Written problem: Copy the text of the items below word for word, leaving out the pictures.

Data provided:
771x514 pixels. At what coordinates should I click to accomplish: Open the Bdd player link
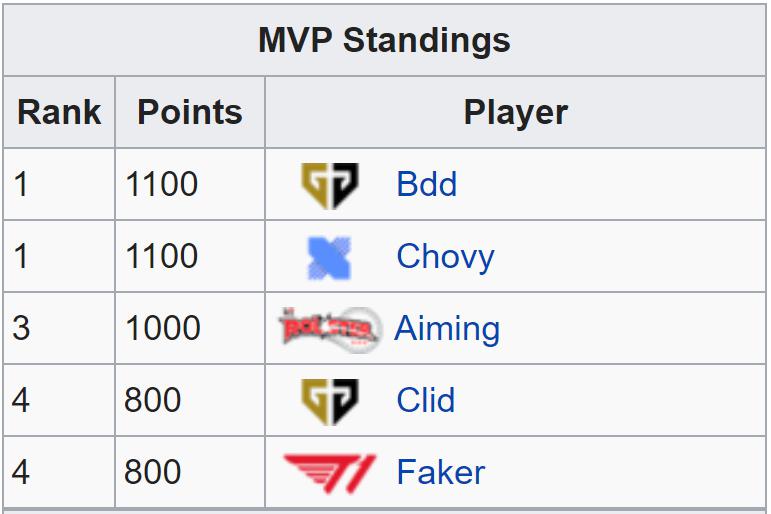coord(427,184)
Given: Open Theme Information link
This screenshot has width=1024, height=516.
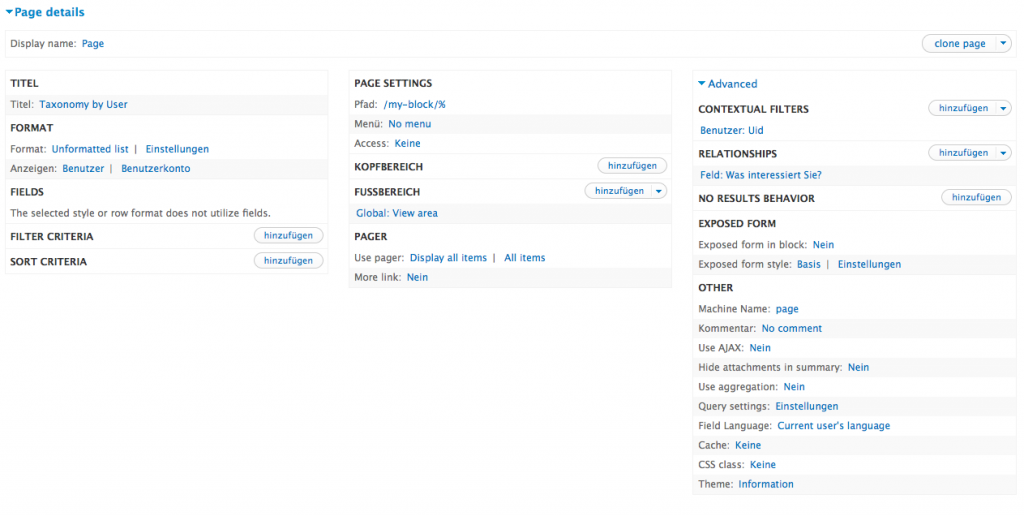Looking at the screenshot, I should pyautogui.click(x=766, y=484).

Expected output:
771x514 pixels. At what coordinates should I click to accomplish: Open the Bdd player link
coord(427,184)
Given: Open Theme Information link
This screenshot has width=1024, height=516.
Looking at the screenshot, I should pyautogui.click(x=766, y=484).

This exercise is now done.